In our rather desultory efforts to try different brews, we have been enjoying the products of Samuel Smith’s Brewery in Yorkshire, founded in 1758 and the only independent brewery remaining in that northern county in England. I wrote about Samuel Smith’s Lager and Winter Welcome Ale at the end of November, but today I want to mention the company’s Oatmeal Stout, made not only from the traditional malted barley but from oats, which Dr.
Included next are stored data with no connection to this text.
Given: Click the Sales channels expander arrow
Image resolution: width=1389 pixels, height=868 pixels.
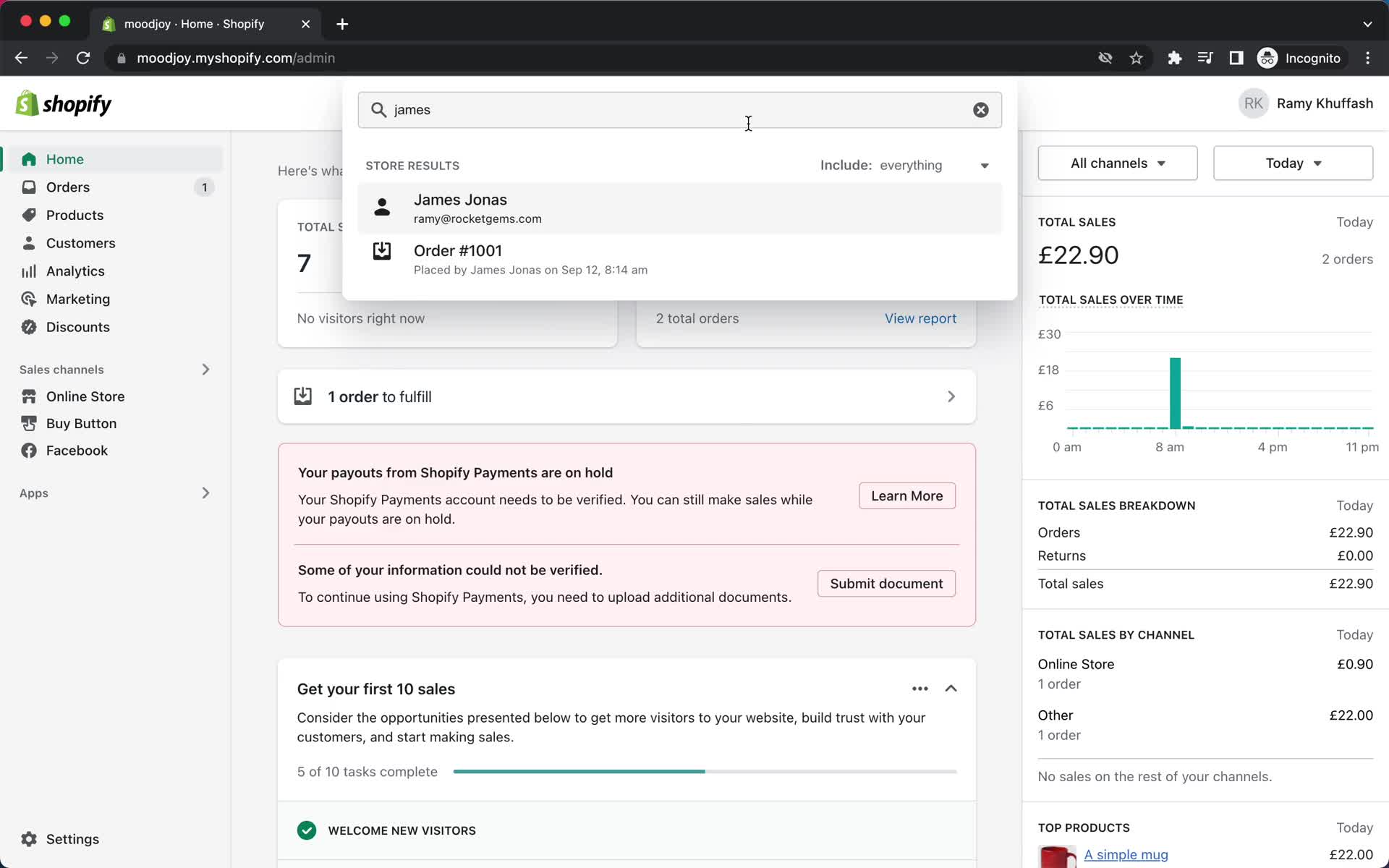Looking at the screenshot, I should 205,369.

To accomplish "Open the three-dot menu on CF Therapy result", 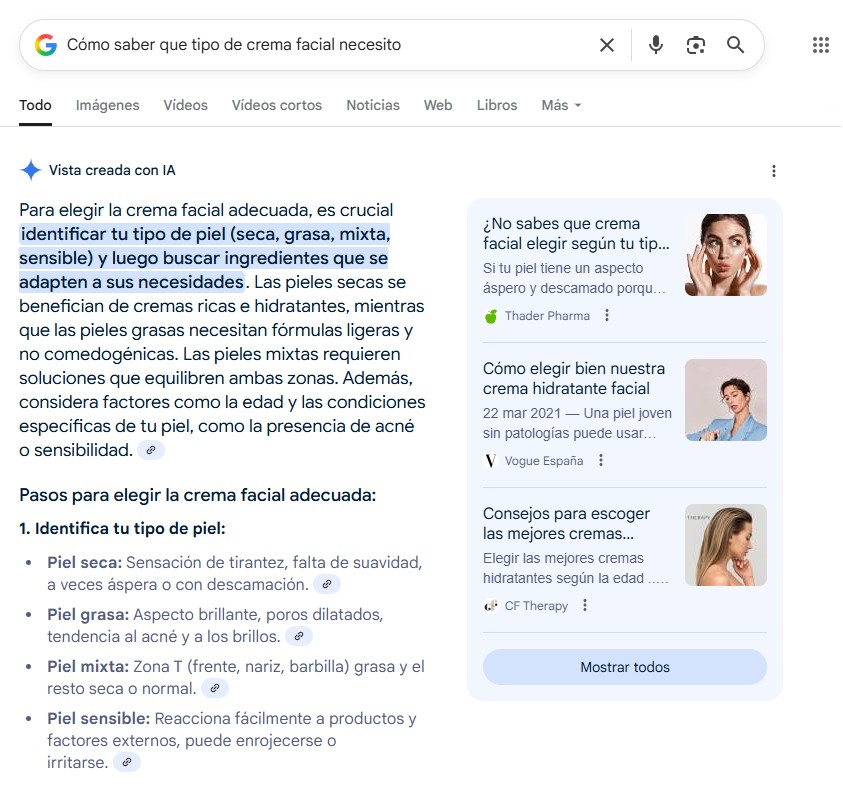I will [x=585, y=605].
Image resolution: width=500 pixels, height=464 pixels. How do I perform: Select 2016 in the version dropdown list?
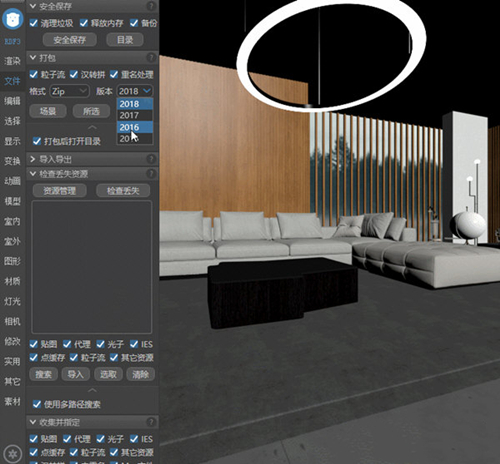135,127

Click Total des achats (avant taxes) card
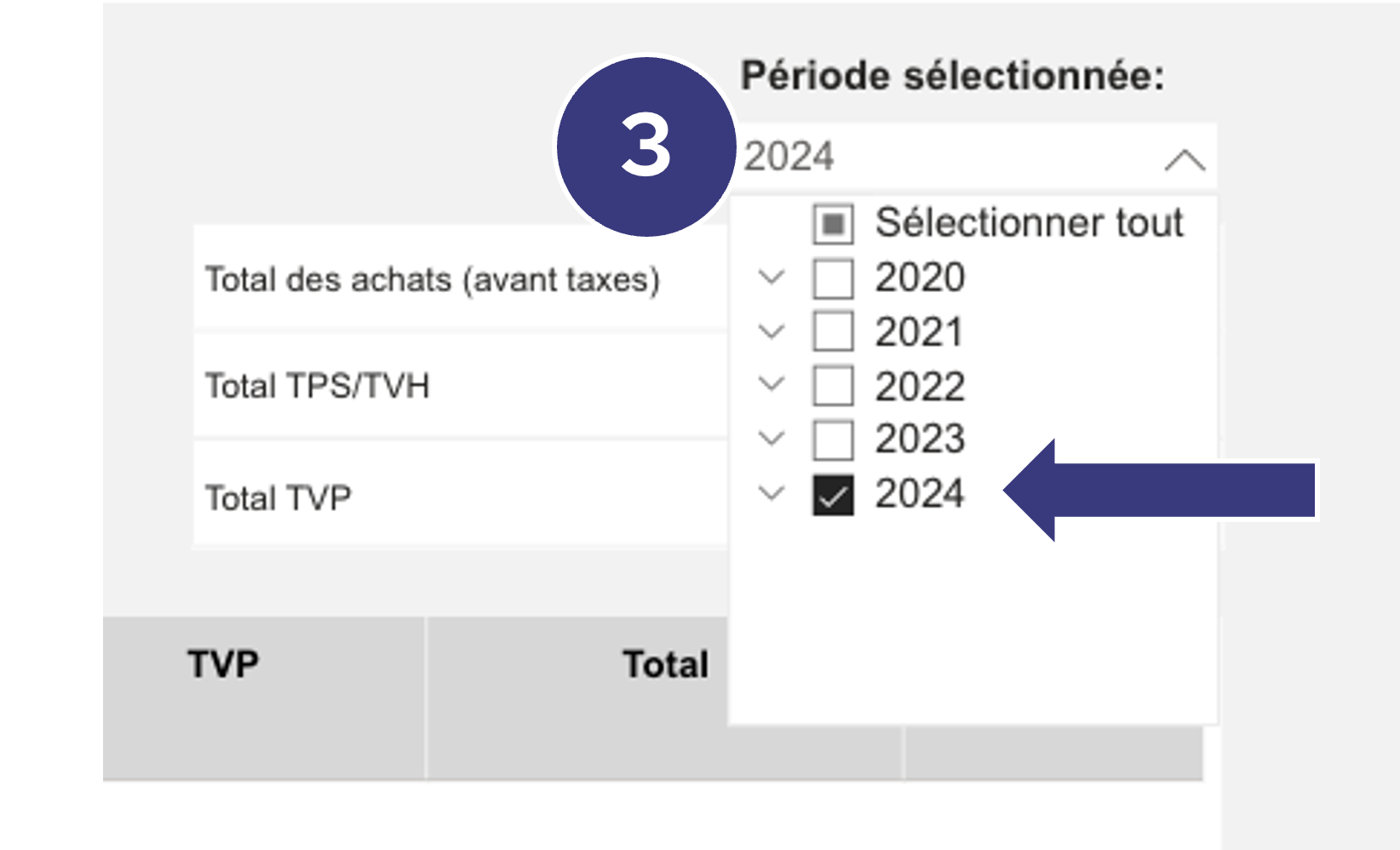(x=461, y=279)
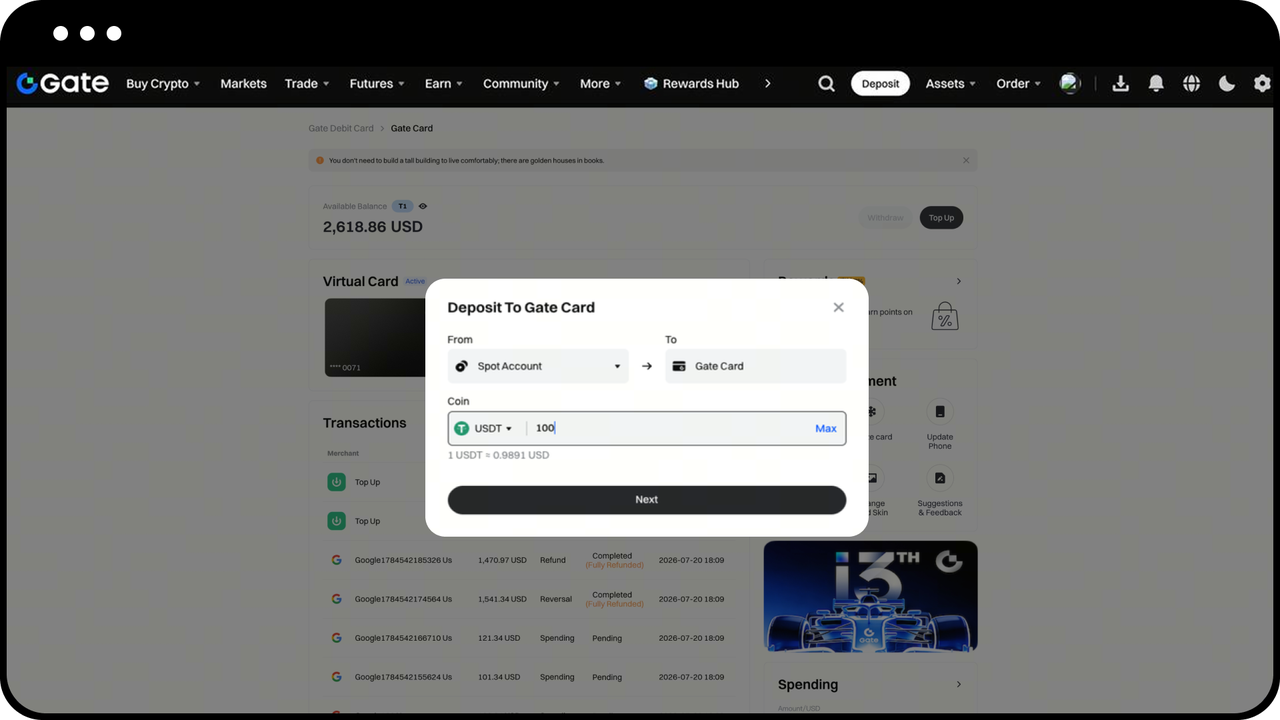Click the Next button
This screenshot has height=720, width=1280.
pos(647,500)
Johnson wittily and disparagingly defined in his dictionary as a “grain which in England is generally given to horses, but in Scotland appears to support the people.” What, did the Great Lexicographer never indulge in a comforting bowl of hot oatmeal with brown sugar and milk? (Or, as LL consumes it, with milk and salt and butter?)

Anyway, we were quite taken with Samuel Smith’s Oatmeal Stout. I popped the lid on an 18.7-ounce “Victorian pint” bottle, perfect for two to share at lunch, when I was rewarming (a few days later) a pot of the blackeyed peas, smoked hog jowl and turnip greens prepared on New Year’s. The stout is the blackest of black ambers, as opaque as motor oil, though the generous head is a lovely pale ivory color. Flavors of smoky toffee, rye bread, spiced walnuts and soy-glazed roast beef finish with resounding rooty bitterness, like some medicinal tea concocted by hooded monks in 1143 or thereabouts. The earthiness of the stout, its fleshiness and hint of sweetness worked beautifully with the immensely savory blackeyed peas.

Samuel Smith’s Oatmeal Stout runs $4.59 to $4.99 at specialty grocery stores like Whole Foods or Fresh Market.
Imported by Merchant du Vin, Tukmila, Wash.